Smart constructors that cannot fail

haskell

Published on June 16, 2018

Wicked.
—Arnaud Spiwack

In type theory, a refinement type is a type endowed with a predicate which is assumed to hold for any element of the refined type. That’s a pretty useful thing and is achieved in Haskell typically by using what is called smart constructors.

For example, I could create a new type called GreaterThanFive and only export mkGreaterThanFive and not its “normal” data constructor:

newtype GreaterThanFive = GreaterThanFive Int

mkGreaterThanFive :: Int -> Maybe GreaterThanFive
mkGreaterThanFive n =
  if n > 5
    then Just (GreaterThanFive n)
    else Nothing

unGreaterThanFive :: GreaterThanFive -> Int
unGreaterThanFive (GreaterThanFive n) = n
-- BTW, be careful to do this instead of exposing a record selector, which
-- could be used to change the inner value defeating the purpose of this
-- technique.

Now to create a value of the GreaterThanFive type you have to go through the hoops check. This ensures that if you ever get a value from GreaterThanFive it’ll be indeed greater than 5. What a trick!

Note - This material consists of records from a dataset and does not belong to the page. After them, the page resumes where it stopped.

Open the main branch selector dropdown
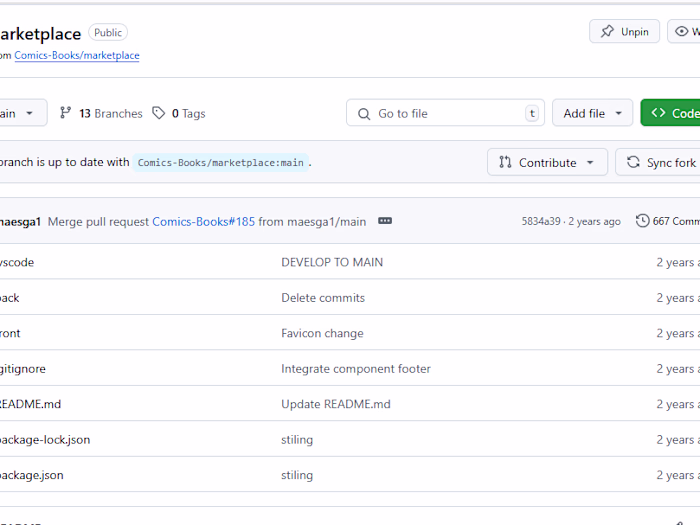The width and height of the screenshot is (700, 525). point(18,113)
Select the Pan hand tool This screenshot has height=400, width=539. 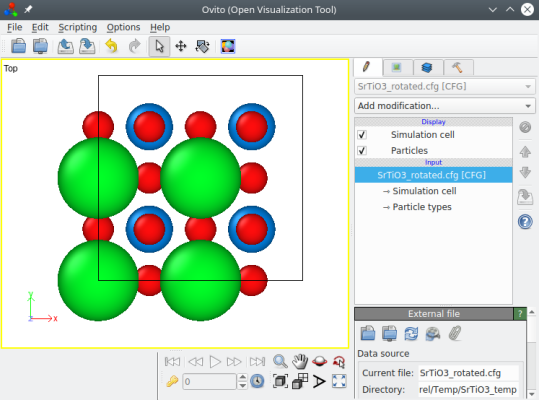click(x=300, y=362)
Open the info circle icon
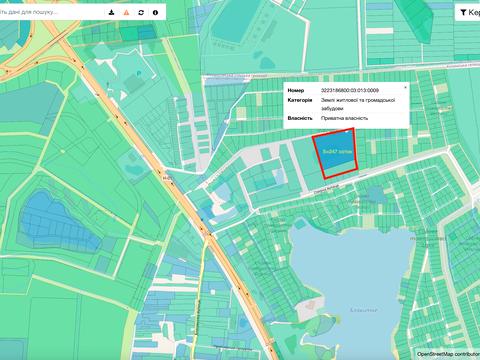The image size is (480, 360). click(155, 12)
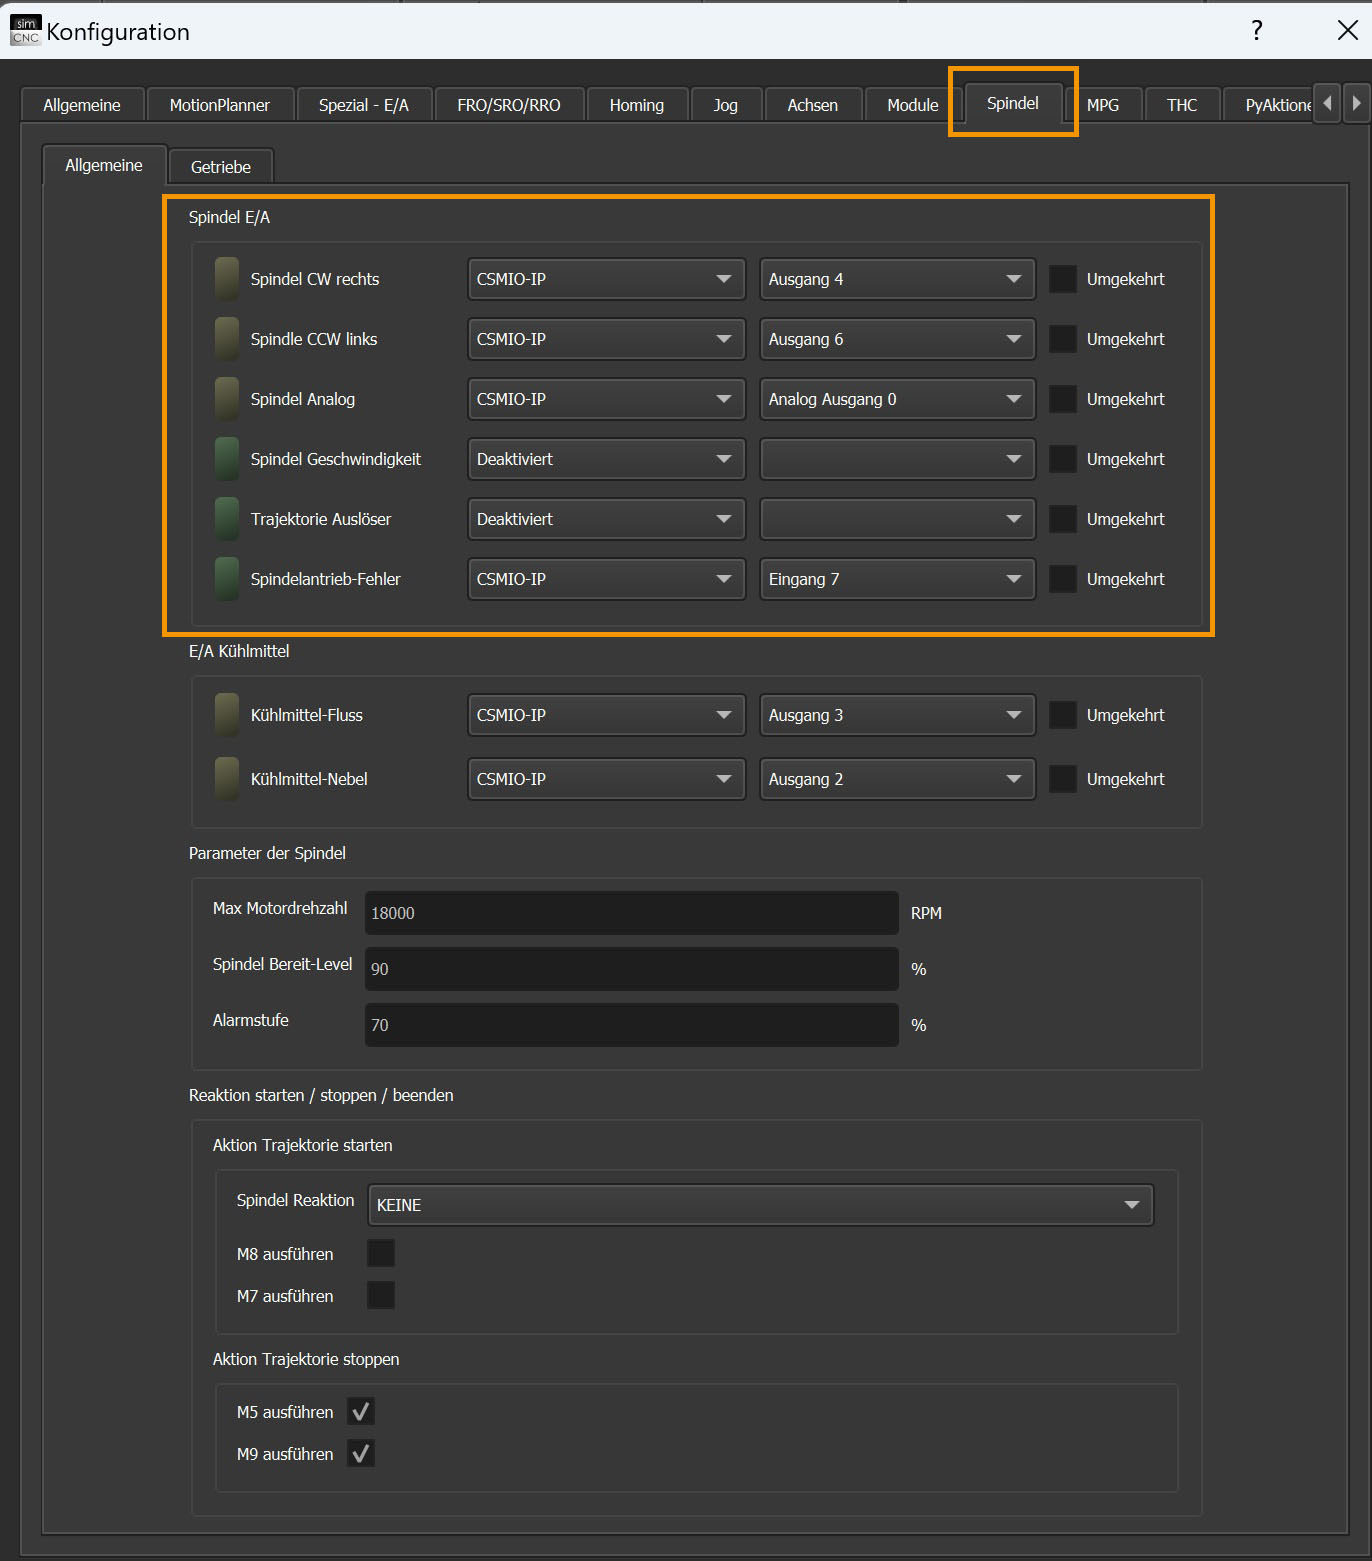Open the Spindel Reaktion dropdown
Viewport: 1372px width, 1561px height.
[x=760, y=1205]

An important thing to note right away is that by putting additional constraints on arguments of a function, often times that function itself can be made total (and pure, if we otherwise used MonadThrow or similar to report errors):

-- Division by zero cannot happen here.
myDivide :: Int -> GreaterThanFive -> Int
myDivide n m = n `div` unGreaterThanFive m

Purity and totality are good, so we would like to push the checks to the boundaries of our systems and inside do the neat stuff in the spirit of myDivide.

So far so good. I was wondering the other day though why refinement types are so underrated and underused in Haskell? Well, let’s face it, they are annoying to construct exactly because the check can fail, and so the smart constructors have to live in an environment that gives us the ability to report errors in some way. And that’s not always handy. Even if you can push some checks for some types to the boundaries of your system, you have not done. What about things that are produced deep inside your system? To use the trick there, you again have to drop into the nasty realm of MonadThrow.

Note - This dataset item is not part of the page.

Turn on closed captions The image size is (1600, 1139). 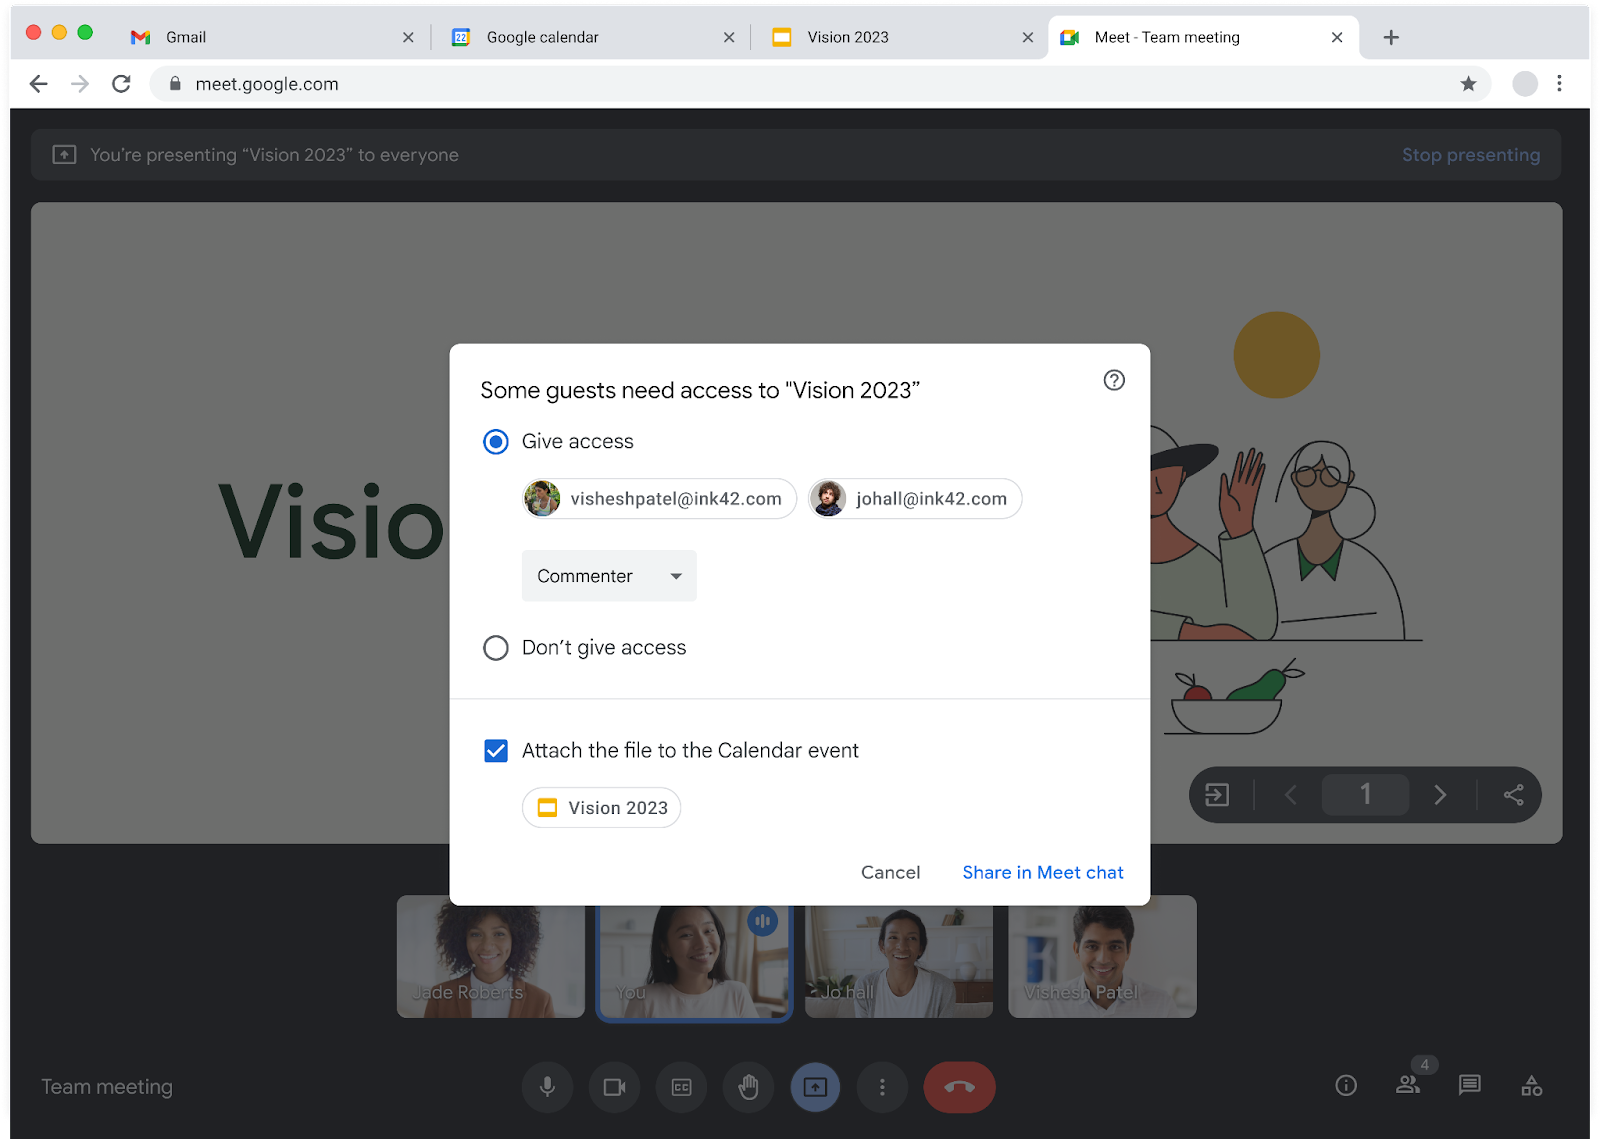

That can’t be helped, can it? There are ways.

  • Liquid Haskell, which is great, but not first-class in Haskell (yeah, it could be).
  • The refined library, which is sort of OK now that they have dropped the Functor instance of Refined p x.

Can we do better? Well, let’s try an alternative design now.

Basics

The first thing I’d like to propose is to separate primitives for construction of Refined types and actual establishing of properties. Because well, we could establish some properties this morning and then establish some more in the afternoon. We should be able to! This also suggests that if we want to have many different properties we could actually store them in a phantom type that is a list on the type level, so here we go:

-- | @'Refined' ps a@ is a wrapper around @a@ proving that it has properties
-- @ps@. @ps@ is a type-level list containing /properties/, that is, void
-- data types symbolizing various concepts.

newtype Refined (ps :: [*]) a = Refined a

-- | 'refined' creates a refined type with no associated properties. We
-- don't demand anything, and so quite conveniently this is a pure function.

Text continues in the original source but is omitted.